Computational modeling, an important task for design, research and development stages, is evolving fast with the increase of computational capabilities over the last decades. One-dimensional (1D) CFD simulation is commonly used to analyze the flow rates and pressures of an entire fluid system of interconnected parts such as pipes, junctions, valves, and pumps. In contrast, three-dimensional (3D) CFD simulation allows detailed modeling of components such as manifolds, heat exchangers, and combustion cylinders where the flow contains significant 3D effects. Coupling a 1D model with a 3D domain potentially offers the benefits of both simulation strategies in one co-simulation approach.
The present study provides a deep understanding of the co-simulation approach by listing all necessary steps need to be followed before and during the coupling of the 1D and 3D simulation software. It analyses the simulation and convergence time requirements based on the 3D model mesh quality and compares this approach with the current 1D–3D uncoupled approach followed in the industry. The outputs of both simulation approaches are then compared with experimental results.

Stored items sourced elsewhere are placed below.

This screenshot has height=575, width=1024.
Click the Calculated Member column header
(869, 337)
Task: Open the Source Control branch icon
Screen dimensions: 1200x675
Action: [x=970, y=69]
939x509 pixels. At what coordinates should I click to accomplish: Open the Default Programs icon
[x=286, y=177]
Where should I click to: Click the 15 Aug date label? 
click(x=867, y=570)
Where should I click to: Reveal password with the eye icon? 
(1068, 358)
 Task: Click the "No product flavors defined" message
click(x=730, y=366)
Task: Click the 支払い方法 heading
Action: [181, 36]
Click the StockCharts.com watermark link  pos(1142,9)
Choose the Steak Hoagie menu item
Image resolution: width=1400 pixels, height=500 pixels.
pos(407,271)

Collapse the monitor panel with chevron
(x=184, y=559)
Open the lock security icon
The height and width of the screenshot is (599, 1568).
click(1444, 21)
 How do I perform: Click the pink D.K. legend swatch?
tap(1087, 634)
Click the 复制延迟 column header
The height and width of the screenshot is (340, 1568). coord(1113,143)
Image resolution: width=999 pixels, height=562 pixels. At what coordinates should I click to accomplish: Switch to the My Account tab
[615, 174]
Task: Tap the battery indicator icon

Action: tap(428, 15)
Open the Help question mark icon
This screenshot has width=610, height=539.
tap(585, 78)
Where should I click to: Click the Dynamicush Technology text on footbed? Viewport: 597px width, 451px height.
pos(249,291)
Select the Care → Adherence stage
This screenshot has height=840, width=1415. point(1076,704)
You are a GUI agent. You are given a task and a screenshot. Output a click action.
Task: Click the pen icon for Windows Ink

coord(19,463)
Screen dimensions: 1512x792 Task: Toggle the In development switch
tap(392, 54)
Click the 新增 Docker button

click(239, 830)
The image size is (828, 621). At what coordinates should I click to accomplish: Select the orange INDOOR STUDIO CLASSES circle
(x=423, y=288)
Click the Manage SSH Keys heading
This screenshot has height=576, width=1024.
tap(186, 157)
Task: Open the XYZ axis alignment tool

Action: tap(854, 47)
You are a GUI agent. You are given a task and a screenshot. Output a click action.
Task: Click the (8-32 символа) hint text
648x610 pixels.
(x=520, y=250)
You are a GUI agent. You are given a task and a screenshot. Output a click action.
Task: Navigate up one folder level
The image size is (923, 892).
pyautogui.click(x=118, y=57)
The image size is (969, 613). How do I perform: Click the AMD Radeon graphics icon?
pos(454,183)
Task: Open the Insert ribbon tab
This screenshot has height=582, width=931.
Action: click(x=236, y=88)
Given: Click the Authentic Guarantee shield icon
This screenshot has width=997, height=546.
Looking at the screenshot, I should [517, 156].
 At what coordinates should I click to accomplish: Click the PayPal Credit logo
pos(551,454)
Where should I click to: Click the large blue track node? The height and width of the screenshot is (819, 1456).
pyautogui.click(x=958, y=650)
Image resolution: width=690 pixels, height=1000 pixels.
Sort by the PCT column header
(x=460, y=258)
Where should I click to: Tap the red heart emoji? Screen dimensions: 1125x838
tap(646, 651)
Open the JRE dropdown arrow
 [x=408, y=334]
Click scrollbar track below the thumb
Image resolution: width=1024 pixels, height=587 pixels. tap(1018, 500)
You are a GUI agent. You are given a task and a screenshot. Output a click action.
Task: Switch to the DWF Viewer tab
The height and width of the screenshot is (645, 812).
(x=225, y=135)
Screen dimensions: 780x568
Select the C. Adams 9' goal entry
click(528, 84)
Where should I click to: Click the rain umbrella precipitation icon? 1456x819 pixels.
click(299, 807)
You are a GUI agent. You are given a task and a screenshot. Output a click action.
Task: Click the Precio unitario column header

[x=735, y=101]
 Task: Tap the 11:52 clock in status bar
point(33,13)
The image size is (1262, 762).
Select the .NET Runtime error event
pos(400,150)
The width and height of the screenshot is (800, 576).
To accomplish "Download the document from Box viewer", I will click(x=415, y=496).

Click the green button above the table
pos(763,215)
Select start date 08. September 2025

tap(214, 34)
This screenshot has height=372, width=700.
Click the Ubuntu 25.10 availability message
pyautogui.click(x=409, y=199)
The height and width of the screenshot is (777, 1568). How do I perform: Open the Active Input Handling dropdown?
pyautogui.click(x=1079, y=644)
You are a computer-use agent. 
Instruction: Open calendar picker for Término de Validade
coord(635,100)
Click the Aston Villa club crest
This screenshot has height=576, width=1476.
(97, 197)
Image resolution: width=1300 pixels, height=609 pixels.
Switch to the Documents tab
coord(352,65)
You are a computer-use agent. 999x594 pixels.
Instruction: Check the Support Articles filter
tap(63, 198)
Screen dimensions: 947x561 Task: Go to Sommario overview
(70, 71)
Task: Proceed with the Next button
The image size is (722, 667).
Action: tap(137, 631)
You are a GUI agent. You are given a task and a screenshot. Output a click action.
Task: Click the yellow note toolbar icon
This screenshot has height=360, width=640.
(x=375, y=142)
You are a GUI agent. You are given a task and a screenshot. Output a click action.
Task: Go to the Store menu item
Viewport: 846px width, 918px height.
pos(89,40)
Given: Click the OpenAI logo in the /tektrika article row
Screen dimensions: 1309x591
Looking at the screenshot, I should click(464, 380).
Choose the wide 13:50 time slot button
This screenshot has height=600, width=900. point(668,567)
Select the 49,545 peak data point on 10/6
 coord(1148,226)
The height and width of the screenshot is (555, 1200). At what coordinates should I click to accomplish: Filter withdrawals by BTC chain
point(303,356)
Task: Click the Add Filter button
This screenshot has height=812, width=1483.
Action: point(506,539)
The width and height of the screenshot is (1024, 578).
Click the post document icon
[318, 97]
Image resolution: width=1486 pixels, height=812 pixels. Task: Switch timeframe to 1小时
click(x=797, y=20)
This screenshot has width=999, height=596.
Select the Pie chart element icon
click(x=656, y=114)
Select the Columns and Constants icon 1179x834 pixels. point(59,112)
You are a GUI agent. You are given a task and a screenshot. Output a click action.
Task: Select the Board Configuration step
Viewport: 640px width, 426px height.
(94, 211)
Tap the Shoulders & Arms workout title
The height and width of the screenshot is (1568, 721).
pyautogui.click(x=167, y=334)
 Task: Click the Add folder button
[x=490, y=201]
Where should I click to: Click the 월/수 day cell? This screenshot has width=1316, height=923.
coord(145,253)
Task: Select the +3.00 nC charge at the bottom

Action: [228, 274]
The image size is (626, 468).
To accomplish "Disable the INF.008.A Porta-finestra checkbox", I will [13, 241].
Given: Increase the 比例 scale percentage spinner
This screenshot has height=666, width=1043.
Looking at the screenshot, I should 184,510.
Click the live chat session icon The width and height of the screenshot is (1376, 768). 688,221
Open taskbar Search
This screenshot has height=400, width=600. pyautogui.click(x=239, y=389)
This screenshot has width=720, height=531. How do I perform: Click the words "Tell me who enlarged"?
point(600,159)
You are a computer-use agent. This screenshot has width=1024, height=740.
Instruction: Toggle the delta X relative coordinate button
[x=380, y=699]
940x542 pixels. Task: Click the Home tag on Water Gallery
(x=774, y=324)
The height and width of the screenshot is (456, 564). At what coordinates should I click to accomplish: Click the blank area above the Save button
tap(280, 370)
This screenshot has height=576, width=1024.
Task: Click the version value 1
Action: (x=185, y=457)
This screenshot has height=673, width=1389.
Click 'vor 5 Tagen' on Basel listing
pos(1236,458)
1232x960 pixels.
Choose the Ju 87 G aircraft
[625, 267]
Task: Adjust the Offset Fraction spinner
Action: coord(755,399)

The co-simulation time mainly depends on the mesh quality of the 3D domain and the number of inner iterations per time-step which is entirely determined by the nature and complexity of the simulation. The co-simulation time per engine cycle is almost identical to the uncoupled approach. However, it was found that the number of cycles required for convergence in the coupled approach is nearly double than the uncoupled approach. The comparison between the two simulation approaches and the experimental results demonstrated the very 3D nature of the flows, the sensitivity of the uncoupled approach to input conditions and the sensitivity of co-simulation to the averaged boundary conditions transferred from the 1D model back to the 3D domain.